◆ REQUIRED TASK:
In the listing below, how many lines contain the string "should", counting case as significant? Give only the number.

-=-=-=-=-

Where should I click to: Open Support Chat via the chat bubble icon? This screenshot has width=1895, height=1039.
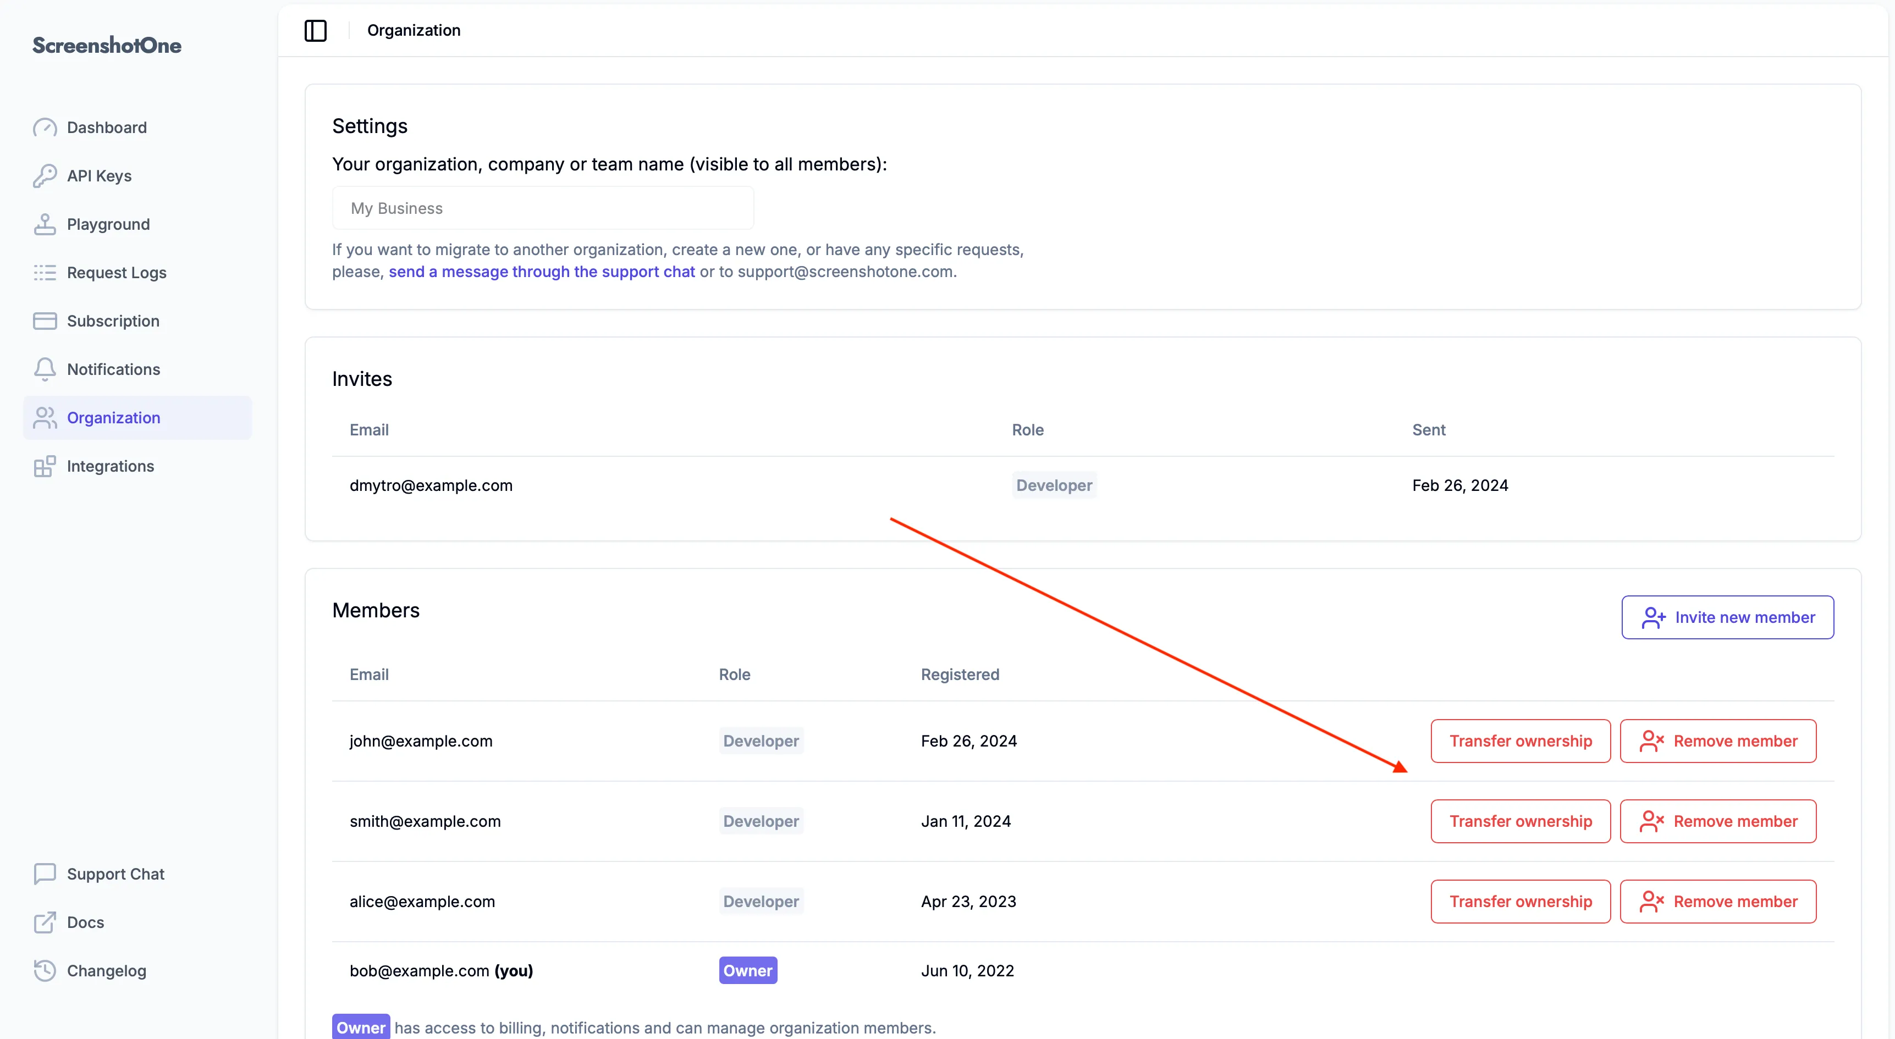pos(46,874)
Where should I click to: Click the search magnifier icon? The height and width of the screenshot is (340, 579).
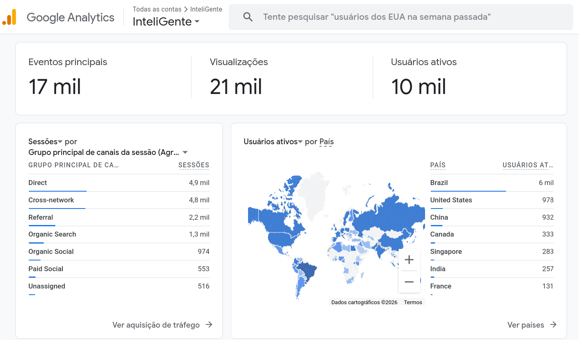pyautogui.click(x=248, y=17)
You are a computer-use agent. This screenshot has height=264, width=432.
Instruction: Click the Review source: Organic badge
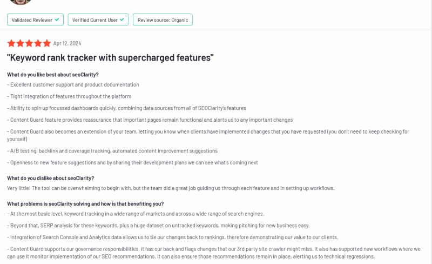click(x=163, y=20)
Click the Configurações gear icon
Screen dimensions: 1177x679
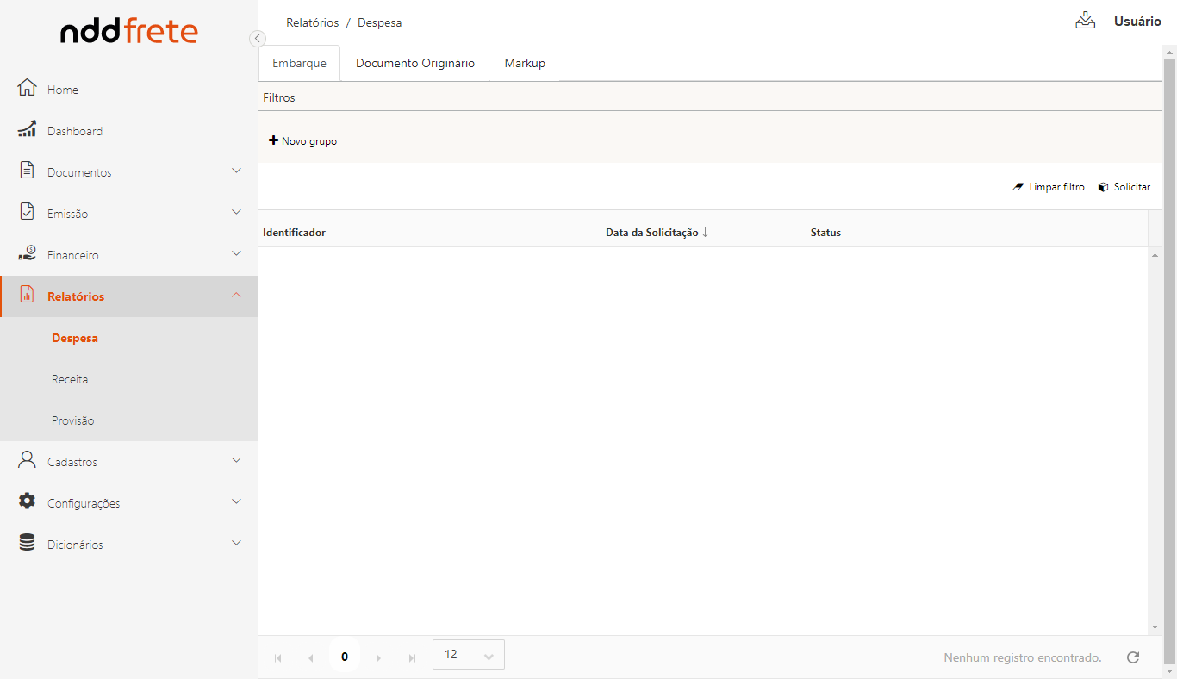(28, 501)
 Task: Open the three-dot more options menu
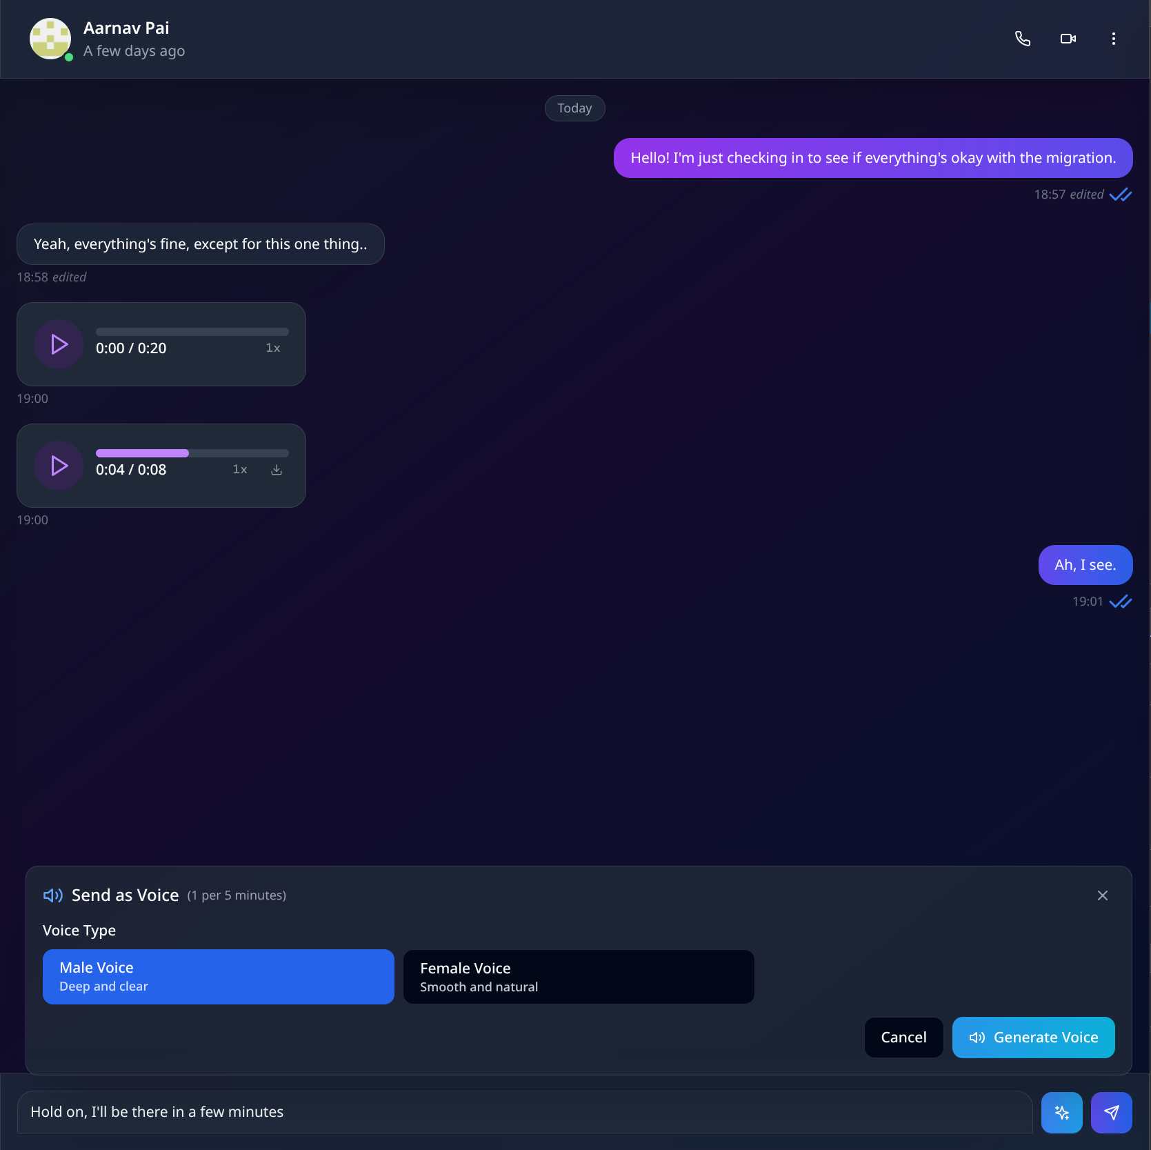click(1113, 39)
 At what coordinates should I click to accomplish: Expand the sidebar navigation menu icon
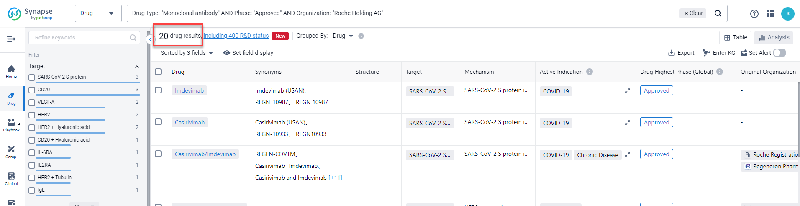11,39
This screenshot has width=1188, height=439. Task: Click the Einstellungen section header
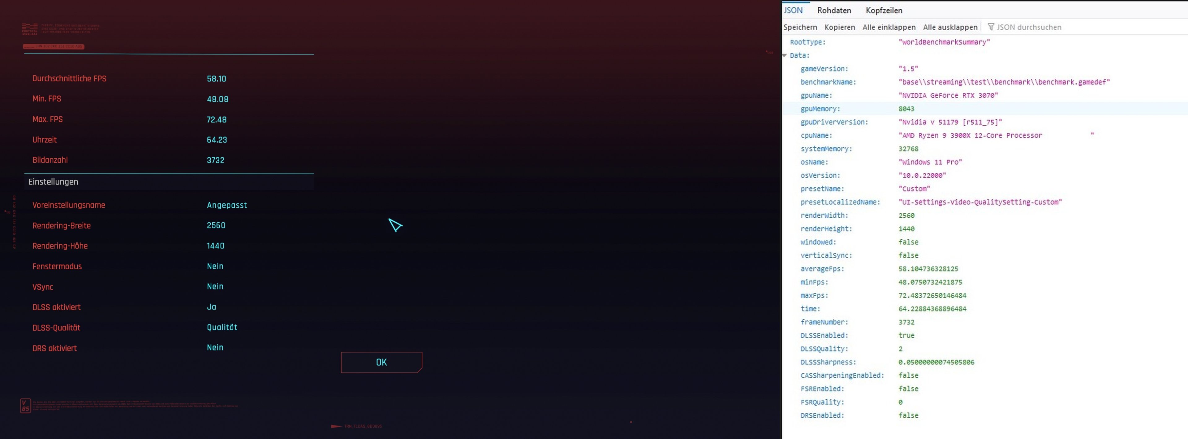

-=-=-=-=-

◆ PROBLEM SOLUTION:
3